Le cravatte “Made in Rome” donate ai leader del G7

RASSEGNA STAMPA – Articolo di Flavia Fiorentino pubblicato il 14/06/2021 su Roma Corriere.it per la rubrica Lazio Economia:

“Le cravatte romane conquistano il G7.
Dono made in Italy ai leader mondiali

Talarico personalizza i cadeaux istituzionali: Macron blu, Johnson fantasia e Biden regimental. A ottobre la maison sarà fornitore ufficiale di Expo Dubai e del G20 di Roma”


Se con l’ex presidente del Consiglio Giuseppe Conte, che ha sempre indossato cravatte (e mascherine) Talarico, personalizzandole con un piccolo logo tricolore, la scelta di donare queste creazioni made in Rome ai capi di Stato e di governo in occasioni ufficiali sarebbe stato scontato, il fatto che anche l’attuale premier Mario Draghi abbia espresso la stessa preferenza partendo per il G7 di Carbis Bay, ha sorpreso tutti. «Non ce lo aspettavamo, Draghi è una persona così riservata, non abbiamo la stessa confidenza che si era creata con Giuseppe Conte, molto estroverso — racconta Maurizio Talarico, alla guida dell’azienda di famiglia — Un riconoscimento importante, non solo per gli omaggi che ha regalato a personaggi politici di caratura internazionale, ma anche per il fatto che indossa lui stesso le nostre cravatte».
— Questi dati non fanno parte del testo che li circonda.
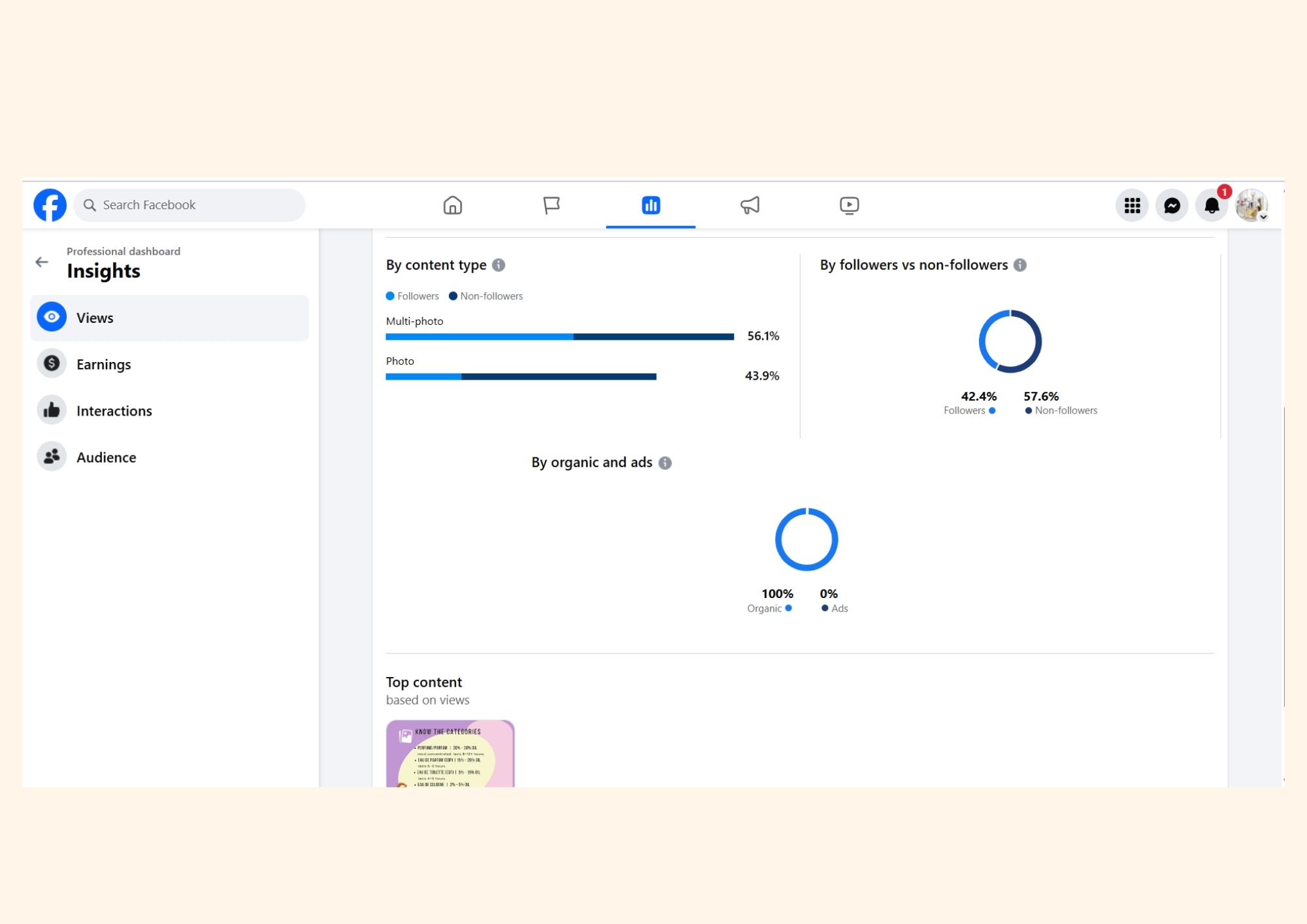
Task: Open the Pages flag icon
Action: (x=552, y=205)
Notizia positiva per la maison romana, giunta però come un uragano soltanto una decina di giorni fa. «Siamo stati contattati dal cerimoniale di Palazzo Chigi — aggiunge il titolare — e in pochissimo tempo abbiamo confezionato dei cadeaux che ci è stato chiesto di personalizzare in base ai gusti dei destinatari». Così, per il presidente francese Macron, obbligo di cravatta blu tinta unita mentre all’inglese Boris Johnson è stata dedicata una fantasia azzurra e al primo ministro giapponese Yoshihide Suga un modello in cui spiccava il giallo. Per il presidente degli Stati Uniti Joe Biden è stata realizzata una cravatta regimental a righine strette bianca e blu e per il premier canadese Justin Trudeau si è scelta una tonalità rosso scuro.
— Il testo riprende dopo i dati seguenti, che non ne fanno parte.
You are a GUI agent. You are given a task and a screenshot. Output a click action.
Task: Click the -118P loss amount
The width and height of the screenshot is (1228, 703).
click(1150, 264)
«Credo che il presidente Draghi abbia deciso di esprimere il proprio sostegno a un comparto che rientra fra quelli più colpiti dalla crisi — ha precisato Talarico — . Mi sento onorato di rappresentare, con i miei manufatti, l’Italia in questo importante evento internazionale e spero sia d’auspicio per una pronta ripartenza di tutto il settore». Un comparto, fa notare sempre il proprietario della maison romana «che ci darà grandi soddisfazioni nel 2022 ma in questo momento, a differenza della ristorazione o del turismo, che stanno registrando una ripresa immediata, mostra un riavvio più cauto: nel 2020 siamo riusciti a mantenere il fatturato del 2019, ma quest’anno prevediamo di chiudere l’esercizio con un calo del 15% anche se confidiamo in un decisivo cambio di tendenza dal prossimo settembre». Ottimismo confermato dall’aver appena appreso che l’azienda sarà il fornitore ufficiale dei regali istituzionali anche al prossimo G20 che si terrà a Roma a ottobre. Ancora prima però Talarico volerà in Medio Oriente per rappresentare il made in Italy all’Expo di Dubai 2020 slittato, a causa della pandemia, al 1 ottobre 2021.